---- Provided text

Peter Butter was born in Coldstream in 1921, of a distinguished Borders family. His father, Archie, had served in the First World War, and Peter was in the Second, being promoted captain in the Royal Artillery in 1945. He then returned to Balliol College, Oxford, where he completed his degree in English and started an academic career.
From 1948 until 1958 he was first an assistant and then a lecturer under W L Renwick at Edinburgh University. In 1958 he was elected Professor of English at Queen's University, Belfast. A sincere Episcopalian himself, he was noted for his ecumenicalism in a Province already troubled by sectarian conflict. He expanded the English Department, bringing in such scholars as Laurence Lerner, Peter Dixon, and Gamini Salgado, all of whom had distinguished careers thereafter. Among his pupils were the writers Seamus Heaney, Seamus Deane, and the late Stewart Parker, all of whom he knew well and encouraged.

--------

(What this task involves)
Write out the Peter Butter biography word for word, beginning at "From 1948 until" and stopping after "well and encouraged.".

---- Given material

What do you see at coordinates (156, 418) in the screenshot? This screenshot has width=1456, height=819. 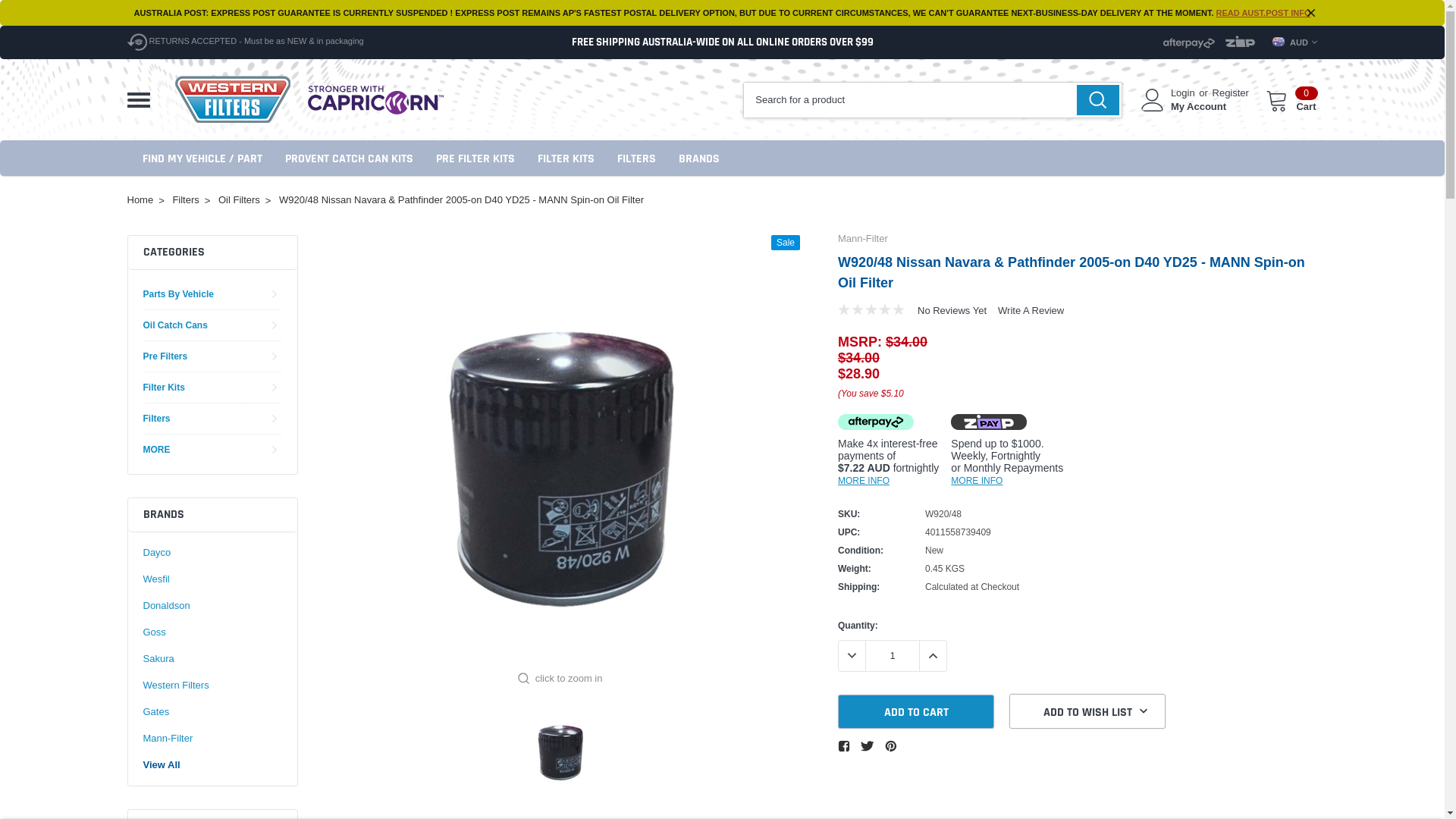 I see `'Filters'` at bounding box center [156, 418].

--------

(Result below)
From 1948 until 1958 he was first an assistant and then a lecturer under W L Renwick at Edinburgh University. In 1958 he was elected Professor of English at Queen's University, Belfast. A sincere Episcopalian himself, he was noted for his ecumenicalism in a Province already troubled by sectarian conflict. He expanded the English Department, bringing in such scholars as Laurence Lerner, Peter Dixon, and Gamini Salgado, all of whom had distinguished careers thereafter. Among his pupils were the writers Seamus Heaney, Seamus Deane, and the late Stewart Parker, all of whom he knew well and encouraged.